The Amazonian plain xenops' breeding season includes February and July to November in central Brazil. Nothing else is known about the species' breeding biology but it is believed to be similar to that of its former conspecific northern plain xenops, which see here.

===Vocalization===

The song of the Amazonian plain xenops has some geographical variation. It has been variously described as "a very fast chattering trill, accelerating then slowing at end, dit dit dit-dit 'dt'd'd'd'd'd'd'd'd'a'a'a" (Colombia) and "a slightly descending, slightly accelerating, series of high, lisping, rising notes, usually a pause before the last note: wisst wisst-wisst-wisst-wisst wisst" (Peru).
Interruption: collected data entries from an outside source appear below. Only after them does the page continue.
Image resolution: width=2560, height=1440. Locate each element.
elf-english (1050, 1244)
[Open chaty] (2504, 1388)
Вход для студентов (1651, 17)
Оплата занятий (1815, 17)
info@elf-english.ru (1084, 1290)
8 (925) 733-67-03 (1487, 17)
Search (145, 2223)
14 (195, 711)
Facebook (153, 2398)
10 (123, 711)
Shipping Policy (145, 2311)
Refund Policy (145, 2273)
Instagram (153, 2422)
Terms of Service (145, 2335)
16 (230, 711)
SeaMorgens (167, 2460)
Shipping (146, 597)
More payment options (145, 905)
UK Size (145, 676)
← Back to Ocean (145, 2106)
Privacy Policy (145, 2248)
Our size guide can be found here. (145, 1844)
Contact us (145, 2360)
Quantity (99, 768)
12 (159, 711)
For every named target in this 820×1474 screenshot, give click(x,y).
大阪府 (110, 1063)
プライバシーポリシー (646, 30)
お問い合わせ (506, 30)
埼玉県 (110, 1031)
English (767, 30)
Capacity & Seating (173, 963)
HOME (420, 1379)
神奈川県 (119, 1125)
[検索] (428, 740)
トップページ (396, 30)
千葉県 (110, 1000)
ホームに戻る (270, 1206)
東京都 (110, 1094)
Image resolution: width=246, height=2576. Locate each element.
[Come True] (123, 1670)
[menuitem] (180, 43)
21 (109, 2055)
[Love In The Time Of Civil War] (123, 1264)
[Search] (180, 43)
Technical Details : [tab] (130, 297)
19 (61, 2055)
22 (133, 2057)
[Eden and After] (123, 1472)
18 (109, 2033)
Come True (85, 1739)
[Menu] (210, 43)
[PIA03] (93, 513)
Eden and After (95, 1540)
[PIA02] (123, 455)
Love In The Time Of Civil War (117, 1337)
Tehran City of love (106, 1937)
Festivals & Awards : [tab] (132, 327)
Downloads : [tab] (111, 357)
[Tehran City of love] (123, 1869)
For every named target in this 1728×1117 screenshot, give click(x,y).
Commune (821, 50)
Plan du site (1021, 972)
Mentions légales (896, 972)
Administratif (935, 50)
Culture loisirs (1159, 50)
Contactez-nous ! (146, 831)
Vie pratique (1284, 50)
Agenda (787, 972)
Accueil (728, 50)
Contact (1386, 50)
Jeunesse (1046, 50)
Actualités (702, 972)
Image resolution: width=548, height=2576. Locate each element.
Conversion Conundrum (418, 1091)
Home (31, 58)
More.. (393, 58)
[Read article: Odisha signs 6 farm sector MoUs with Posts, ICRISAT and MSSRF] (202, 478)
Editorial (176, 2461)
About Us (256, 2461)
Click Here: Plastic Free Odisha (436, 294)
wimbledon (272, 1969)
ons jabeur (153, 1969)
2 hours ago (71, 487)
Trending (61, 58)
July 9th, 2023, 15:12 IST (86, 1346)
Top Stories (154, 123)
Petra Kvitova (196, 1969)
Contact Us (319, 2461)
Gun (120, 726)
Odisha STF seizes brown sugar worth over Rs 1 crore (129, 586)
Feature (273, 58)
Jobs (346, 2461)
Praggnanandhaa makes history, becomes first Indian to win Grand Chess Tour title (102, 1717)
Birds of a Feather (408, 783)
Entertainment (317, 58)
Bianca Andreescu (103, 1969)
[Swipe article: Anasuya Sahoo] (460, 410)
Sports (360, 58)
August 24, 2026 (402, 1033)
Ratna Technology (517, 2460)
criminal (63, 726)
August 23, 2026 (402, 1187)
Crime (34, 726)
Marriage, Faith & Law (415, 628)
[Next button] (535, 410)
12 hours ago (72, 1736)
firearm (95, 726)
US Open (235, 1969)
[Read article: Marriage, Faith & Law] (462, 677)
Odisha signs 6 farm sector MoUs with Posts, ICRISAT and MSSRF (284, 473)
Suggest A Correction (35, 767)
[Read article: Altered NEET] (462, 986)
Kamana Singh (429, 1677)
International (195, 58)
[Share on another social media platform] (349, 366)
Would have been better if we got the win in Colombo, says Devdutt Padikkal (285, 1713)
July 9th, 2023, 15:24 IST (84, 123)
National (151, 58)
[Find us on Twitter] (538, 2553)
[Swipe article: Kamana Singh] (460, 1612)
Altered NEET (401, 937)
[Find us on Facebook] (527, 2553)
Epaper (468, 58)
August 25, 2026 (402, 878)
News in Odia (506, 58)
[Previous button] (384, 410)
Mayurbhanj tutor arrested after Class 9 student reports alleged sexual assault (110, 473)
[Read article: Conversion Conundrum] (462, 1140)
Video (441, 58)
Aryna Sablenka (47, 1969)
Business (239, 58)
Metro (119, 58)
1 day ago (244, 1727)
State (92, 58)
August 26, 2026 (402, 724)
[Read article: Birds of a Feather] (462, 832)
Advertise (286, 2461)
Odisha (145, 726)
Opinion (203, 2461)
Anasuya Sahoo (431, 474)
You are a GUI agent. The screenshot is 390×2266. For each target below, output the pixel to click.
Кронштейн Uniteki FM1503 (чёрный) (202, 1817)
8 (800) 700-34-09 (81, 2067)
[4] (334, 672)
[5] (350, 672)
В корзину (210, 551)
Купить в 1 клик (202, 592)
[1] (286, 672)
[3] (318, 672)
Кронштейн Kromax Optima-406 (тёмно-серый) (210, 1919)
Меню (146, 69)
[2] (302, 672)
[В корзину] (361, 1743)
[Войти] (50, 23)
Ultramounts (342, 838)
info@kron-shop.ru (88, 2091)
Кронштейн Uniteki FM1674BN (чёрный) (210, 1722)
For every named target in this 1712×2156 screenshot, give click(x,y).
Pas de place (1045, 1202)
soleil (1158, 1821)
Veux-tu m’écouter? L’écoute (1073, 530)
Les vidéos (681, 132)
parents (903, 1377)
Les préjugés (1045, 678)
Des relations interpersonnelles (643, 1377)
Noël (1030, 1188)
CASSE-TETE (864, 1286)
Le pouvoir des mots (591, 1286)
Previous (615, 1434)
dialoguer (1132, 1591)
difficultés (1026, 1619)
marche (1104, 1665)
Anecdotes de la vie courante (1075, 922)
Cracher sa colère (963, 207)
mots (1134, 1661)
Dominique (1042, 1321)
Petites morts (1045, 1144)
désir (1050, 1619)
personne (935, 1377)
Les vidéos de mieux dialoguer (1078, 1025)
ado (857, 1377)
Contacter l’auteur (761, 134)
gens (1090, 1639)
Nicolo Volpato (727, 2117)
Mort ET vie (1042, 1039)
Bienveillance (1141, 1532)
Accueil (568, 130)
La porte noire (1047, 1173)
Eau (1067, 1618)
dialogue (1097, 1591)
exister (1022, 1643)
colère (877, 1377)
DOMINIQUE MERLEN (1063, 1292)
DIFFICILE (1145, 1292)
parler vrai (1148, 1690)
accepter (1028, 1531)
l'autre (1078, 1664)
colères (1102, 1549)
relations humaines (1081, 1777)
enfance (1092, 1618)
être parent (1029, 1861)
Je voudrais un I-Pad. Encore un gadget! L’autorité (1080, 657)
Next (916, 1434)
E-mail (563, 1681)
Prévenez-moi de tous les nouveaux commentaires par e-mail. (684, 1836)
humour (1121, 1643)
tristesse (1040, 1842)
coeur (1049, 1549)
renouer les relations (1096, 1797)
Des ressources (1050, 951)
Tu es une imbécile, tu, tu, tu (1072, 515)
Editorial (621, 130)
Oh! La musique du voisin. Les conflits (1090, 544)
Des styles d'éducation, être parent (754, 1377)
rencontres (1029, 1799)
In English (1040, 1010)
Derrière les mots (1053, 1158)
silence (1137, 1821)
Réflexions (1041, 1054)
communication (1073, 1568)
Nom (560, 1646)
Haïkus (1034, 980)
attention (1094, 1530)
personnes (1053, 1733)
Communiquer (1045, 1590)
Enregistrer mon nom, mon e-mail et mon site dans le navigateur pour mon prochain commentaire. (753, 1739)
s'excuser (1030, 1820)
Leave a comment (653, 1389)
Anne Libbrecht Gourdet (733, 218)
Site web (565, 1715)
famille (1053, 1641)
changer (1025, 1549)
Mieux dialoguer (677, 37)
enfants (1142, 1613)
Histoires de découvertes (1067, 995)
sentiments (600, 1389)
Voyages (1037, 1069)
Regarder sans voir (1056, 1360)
Others renditions are "a mostly ascending series of notes, e.g., 'ts-tsi-tsi-tsi-tsi-tsi' " (Ecuador), and an "extr. high, hurried series of 5-10 x 'seep---' " (Brazil). Descriptions of its call also varies: a "short emphatic high-pitched speek! or week! note, uttered singly or several times with intervals of typically 1‒2 s" and "a sharp 'peeyk' ".

==Status==

The IUCN follows HBW taxonomy and so has assessed the Amazonian plain xenops and northern plain xenops as a single species. The "plain xenops" has a very large range, but its population size is not known and is believed to be decreasing. No immediate threats have been identified It is considered "common" in Colombia, "fairly common" in Venezuela, "widespread" in Ecuador, and "widespread and fairly common" in Peru. It occurs in protected areas in most countries in its range. "Though the Amazonian Plain-Xenops appears to be somewhat tolerant of human disturbances, disappearance from disturbed forests has also been recorded."